Friday, May 01, 2015

Old white men, gotta love ‘em

About once every four years or so, a magazine digs the ordinary-people-don’t-get-modern-art story out of a dusty file, smacks it around a bit, and lets it loose. This time it’s North & South’s (country folk) turn, probably to balance off Anthony Byrt’s enthusiasms in Metro (city folk). The writer is Mike White. He specializes in complex crime stories, has won truckloads of awards and studied at Cambridge, so it’s not a I-didn’t-know-any-better junior reporter at work here. 

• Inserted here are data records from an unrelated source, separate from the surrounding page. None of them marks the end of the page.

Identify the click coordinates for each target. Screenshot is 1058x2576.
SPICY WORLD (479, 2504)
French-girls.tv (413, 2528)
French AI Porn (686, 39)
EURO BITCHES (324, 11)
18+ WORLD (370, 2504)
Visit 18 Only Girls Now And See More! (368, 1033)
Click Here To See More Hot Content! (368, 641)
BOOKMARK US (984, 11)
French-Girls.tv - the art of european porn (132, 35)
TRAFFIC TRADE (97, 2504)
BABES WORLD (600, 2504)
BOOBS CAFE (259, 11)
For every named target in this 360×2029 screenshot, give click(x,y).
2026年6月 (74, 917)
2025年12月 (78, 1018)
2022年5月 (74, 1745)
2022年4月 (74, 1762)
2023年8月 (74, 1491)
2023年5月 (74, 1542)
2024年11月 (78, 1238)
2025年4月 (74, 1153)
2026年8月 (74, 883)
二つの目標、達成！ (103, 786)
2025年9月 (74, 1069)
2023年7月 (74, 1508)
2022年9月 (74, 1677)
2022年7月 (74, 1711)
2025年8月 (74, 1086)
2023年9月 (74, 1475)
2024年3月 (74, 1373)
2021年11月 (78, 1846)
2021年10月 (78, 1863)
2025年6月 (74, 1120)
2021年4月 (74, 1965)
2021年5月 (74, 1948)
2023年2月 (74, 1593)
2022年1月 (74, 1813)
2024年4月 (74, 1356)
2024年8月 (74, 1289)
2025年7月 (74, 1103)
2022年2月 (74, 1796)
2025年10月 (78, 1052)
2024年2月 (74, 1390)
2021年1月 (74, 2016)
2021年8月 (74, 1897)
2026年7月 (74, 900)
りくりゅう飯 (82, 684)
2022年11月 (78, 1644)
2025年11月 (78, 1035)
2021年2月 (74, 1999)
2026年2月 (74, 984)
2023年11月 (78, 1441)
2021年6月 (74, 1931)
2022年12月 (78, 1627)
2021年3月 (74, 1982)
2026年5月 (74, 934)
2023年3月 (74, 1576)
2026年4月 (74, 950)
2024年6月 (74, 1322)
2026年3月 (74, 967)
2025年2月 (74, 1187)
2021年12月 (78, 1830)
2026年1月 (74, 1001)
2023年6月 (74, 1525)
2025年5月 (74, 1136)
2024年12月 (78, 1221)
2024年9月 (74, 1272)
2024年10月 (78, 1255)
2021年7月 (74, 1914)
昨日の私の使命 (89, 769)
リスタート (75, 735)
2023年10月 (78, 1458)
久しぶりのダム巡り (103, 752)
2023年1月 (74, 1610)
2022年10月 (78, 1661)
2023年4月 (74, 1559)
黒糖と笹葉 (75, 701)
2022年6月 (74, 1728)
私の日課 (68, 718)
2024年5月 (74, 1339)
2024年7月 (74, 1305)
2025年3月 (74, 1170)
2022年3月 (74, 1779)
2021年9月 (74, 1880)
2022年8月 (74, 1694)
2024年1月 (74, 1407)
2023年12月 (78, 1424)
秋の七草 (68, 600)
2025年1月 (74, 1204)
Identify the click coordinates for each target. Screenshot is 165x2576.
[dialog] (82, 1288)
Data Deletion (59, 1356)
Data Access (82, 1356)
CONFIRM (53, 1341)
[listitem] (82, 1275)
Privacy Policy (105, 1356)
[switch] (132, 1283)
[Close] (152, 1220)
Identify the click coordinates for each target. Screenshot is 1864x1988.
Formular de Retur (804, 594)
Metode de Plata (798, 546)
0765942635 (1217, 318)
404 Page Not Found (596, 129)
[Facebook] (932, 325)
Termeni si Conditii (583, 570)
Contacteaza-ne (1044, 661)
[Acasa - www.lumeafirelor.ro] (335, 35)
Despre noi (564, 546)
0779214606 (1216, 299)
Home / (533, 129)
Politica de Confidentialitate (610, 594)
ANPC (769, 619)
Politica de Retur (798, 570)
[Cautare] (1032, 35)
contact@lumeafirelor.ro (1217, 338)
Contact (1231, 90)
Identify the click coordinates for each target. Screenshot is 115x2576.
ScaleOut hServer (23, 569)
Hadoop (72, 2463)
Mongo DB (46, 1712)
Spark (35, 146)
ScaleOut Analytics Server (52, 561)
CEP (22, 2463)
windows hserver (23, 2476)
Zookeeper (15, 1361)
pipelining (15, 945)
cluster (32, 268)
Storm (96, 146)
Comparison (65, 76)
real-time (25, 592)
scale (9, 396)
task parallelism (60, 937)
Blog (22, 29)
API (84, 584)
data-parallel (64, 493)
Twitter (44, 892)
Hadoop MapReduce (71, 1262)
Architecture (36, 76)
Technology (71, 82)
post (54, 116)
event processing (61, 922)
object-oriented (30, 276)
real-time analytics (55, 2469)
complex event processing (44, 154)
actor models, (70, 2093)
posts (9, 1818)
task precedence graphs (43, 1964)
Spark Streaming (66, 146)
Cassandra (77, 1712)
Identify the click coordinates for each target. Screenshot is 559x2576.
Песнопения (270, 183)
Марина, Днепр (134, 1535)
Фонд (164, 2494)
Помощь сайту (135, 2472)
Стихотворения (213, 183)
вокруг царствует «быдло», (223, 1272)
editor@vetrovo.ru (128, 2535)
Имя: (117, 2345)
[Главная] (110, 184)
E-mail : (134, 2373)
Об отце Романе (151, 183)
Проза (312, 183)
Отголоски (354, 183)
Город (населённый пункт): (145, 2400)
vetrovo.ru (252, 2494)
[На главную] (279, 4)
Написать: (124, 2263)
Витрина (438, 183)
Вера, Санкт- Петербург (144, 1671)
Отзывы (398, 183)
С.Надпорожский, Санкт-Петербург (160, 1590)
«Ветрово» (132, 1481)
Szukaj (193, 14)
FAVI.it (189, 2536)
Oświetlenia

The piece is titled … But is it art? and  here are the key points (plus - who could resist? - the odd comment).
  • First up is Simon Denny’s exhibition at the Adam Art Gallery. White plods through a relentlessly negative description before launching into the irresistible mocking of the wall texts. God only knows we’ve done it ourselves but this is six paras in so White is making his position pretty clear. The 'balance' stuff he brings up later can be put down to window dressing. So why the question mark in the title it's pretty clear from the get go that White knows exactly where he's going.
  • Next is Grahame Sydney (conservative landscape painter and regular contemporary art grouch). He gets to play the elitist card. 'They appear to be talking to themselves, rather than anyone else.'
  • White then drags up a few of the stock examples regularly used to beat up the 'high-brow' art world. Et al in Venice (c'mon that was 10 years ago), Dane Mitchell at Waikato (six years ago) and last year’s Walters Prize. The final flourish is a quote from another well-worn critic of contemporary art post 1990, Hamish Keith. 'I think this Walters Prize has pushed the boundaries beyond commonsense, beyond credibility, and really it has made a hoax, a joke out of the whole affair.'
  • White then raises his own colours a little higher and claims the art world thinks the public is 'hopelessly stupid', even using the phrase 'The Emperor’s new clothes' (insert laugh track here).
  • Enter the contemporary art defenders (aka 'balance'). Christina Barton argues that the debate over art is 'frequently oversimplified’ and that people like White 'constantly reiterate old arguments and draw those battle lines in a really unhelpful way.'
  • Wystan Curnow tells White that G. Sydney is 'living in a time warp' and that 'the inevitable rumpus around our Venice exhibits is tiresome.'
  • Thinking this pro-contemporary stuff is putting the balance thing out of whack, White reaches out to Vincent O’Sullivan, poet, retired academic and writer on (you guessed it) Grahame Sydney. O’Sullivan lashes out at the art establishment. 'It's a sort of priestcraft with them, that they know the words to say but everyone else doesn't.' A bit rich coming from a long term senior academic.
  • White follows up with print maker and art school educated Barry Cleavin who says he doesn’t want people explaining art to him and comes up with an insult directed at Wystan Curnow that’s a bit hard to work out.
  • The big gun is saved for last, a real insider ex-City Gallery curator Gregory O’Brien. He thought the art in the last Walters Prize was all old hat but is 'happy for the prize to exist' so that’s a relief. Then O’Brien, who is a painter himself, wonders why 'we always choose installation artists' for Venice and that we are “trying to put ourselves on the world stage as a young sexy creative country” in a way he finds 'fatuous'. O’Brien thinks Ralph Hotere (1931-2013) would be less fatuous.
  • Next up Courtney Johnston, director of the Dowse Art Museum, says that no art gallery sets out to 'alienate the public' (not hard to imagine what sort of question White would have to ask to get that response). She makes a pitch for something for everyone and adds a reminder of the geniuses who were decried and mocked in their own time (Monet, McCahon).
  • Heather Galbraith, this year’s Commissioner for Venice, makes the point that new art always takes time to fit in and that many, many loved artworks went through a phase of being reviled and that people just need to give any work that seems obscure a bit of time.'
  • The last word went to Creative NZ ‘s Chief Executive Stephen Wainwright. He thought the public’s right to give feedback was essential and “Inevitably some of it won’t be what we might prefer...”  
Encouragingly the only people White could find to trash contemporary art were five white males, with an average age of 70.